Fino a che lui fa un colpo di mano, vende i giocatori più famosi e costringe l’allenatore a giocare a modo suo. E la squadra vince. E vince, e vince, e vince. Guardate che è una storia vera, del 2002, già leggendaria nel baseball americano. Vince e vince ancora e riesce, nell’eccitazione e meraviglia nazionali, a battere il record di sempre di vittorie consecutive. Arriva così ai playoff: ma qui incontra una squadra grande, ricca e forte, e perde. E lui, mentre tutti gli dicono bravo, hai fatto cose meravigliose, è deluso e incazzato. Voleva vincere, se non vinci non esisti.

Nell’epilogo, Boston, squadra grandissima e titolata, gli offre un contratto mai visto per andare a lavorare da loro, ma lui rifiuta. Vuole vincere a Oakland, con quella squadra. E i titoli di coda ci dicono che è ancora lì che cerca di vincere, e che nel frattempo le loro intuizioni sulla scelta dei giocatori sono state assunte da tutte le grandi squadre e che Boston con quelle intuizioni è riuscita a vincerci il campionato dopo decenni. È un film che dice che si possono fare rivoluzioni e vincere, ma fino a un certo punto: poi se la tua rivoluzione non è forte abbastanza o non si allea con l’esistente, il tuo potenziale rivoluzionario viene in parte sconfitto e in parte assorbito.

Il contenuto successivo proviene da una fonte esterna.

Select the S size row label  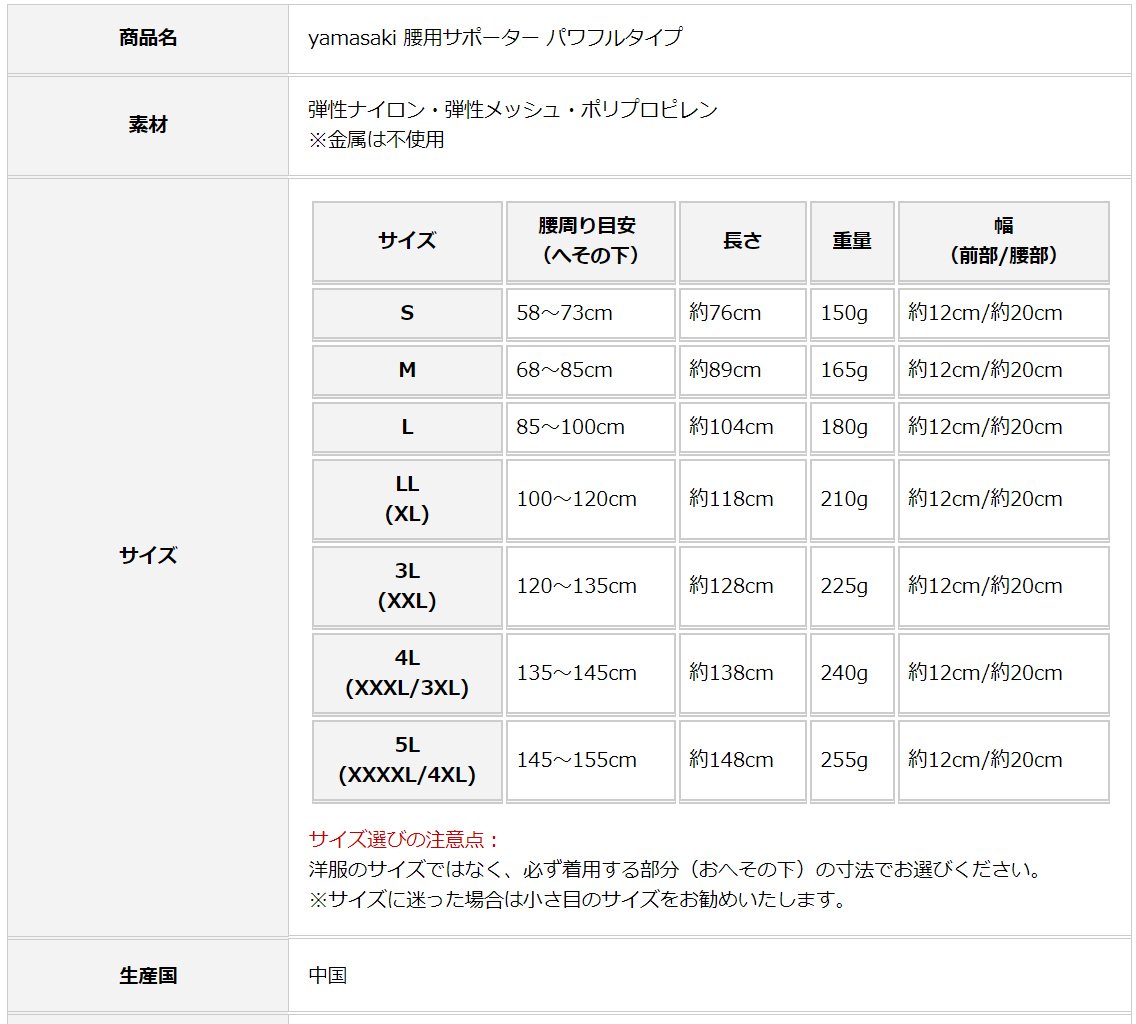[407, 313]
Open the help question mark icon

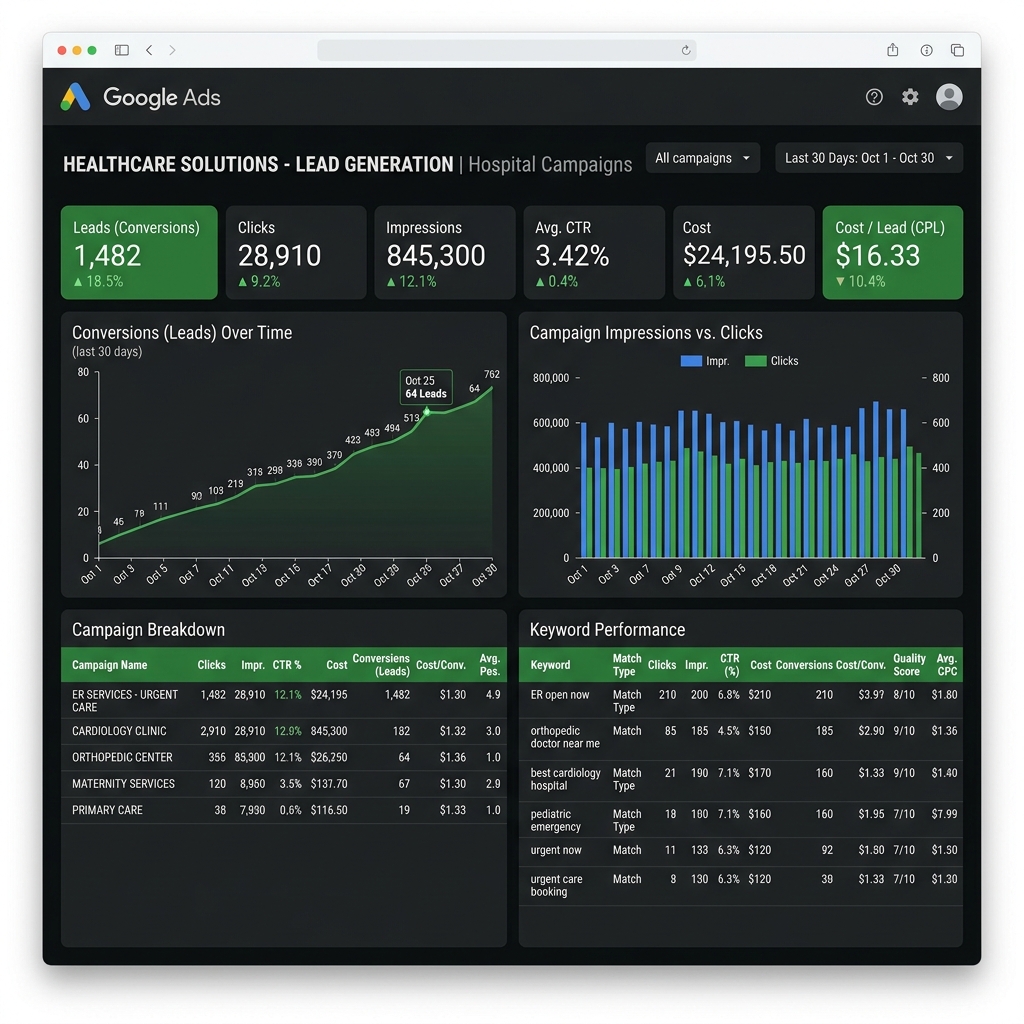click(874, 97)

Ok, adesso pensate a chi cerca di costruire nuovi progetti di informazione online in un mondo che cambia, e ve la racconto di nuovo. C’è un contesto generale vecchio e governato da meccanismi antichi e pigri e da protagonisti che non hanno nessuna intenzione di rivederli, ma che hanno risorse e soldi per vincere. Arriva una squadra nuova che non ha le risorse ma intuisce con studi scientifici e competenze moderne che si può essere competitivi a costi minori, grazie alla rete, grazie alla disponibilità dei contenuti, grazie all’aggregazione, grazie al know-how su tutto questo. E gioca il campionato, e nel suo piccolo vince: nel senso che esiste, occupa uno spazio, guadagna numeri, viene riconosciuta e compete con altre squadre titolate. E questo è il punto del film a cui siamo arrivati.

La cosa che in molti in tutto il mondo stiamo cercando di capire è se la rivoluzione è forte abbastanza da farcela fino alla fine e vincere – la sopravvivenza di cui parla Nicola Bruno, e continuare a giocare nel campionato con i grandi – oppure no. Una cosa vi posso dire: è la prima volta da tanto che fare i giornalisti significa una cosa completamente diversa dal replicare i modi in cui lo facevano quelli prima di noi, la prima volta in cui c’è tanto spazio per inventarsi delle cose. Chissà quante falliranno, forse persino tutte, e magari il nuovo giornalismo di successo non esisterà: ma come si sa, la parte bella della caccia al tesoro è la caccia, non il tesoro.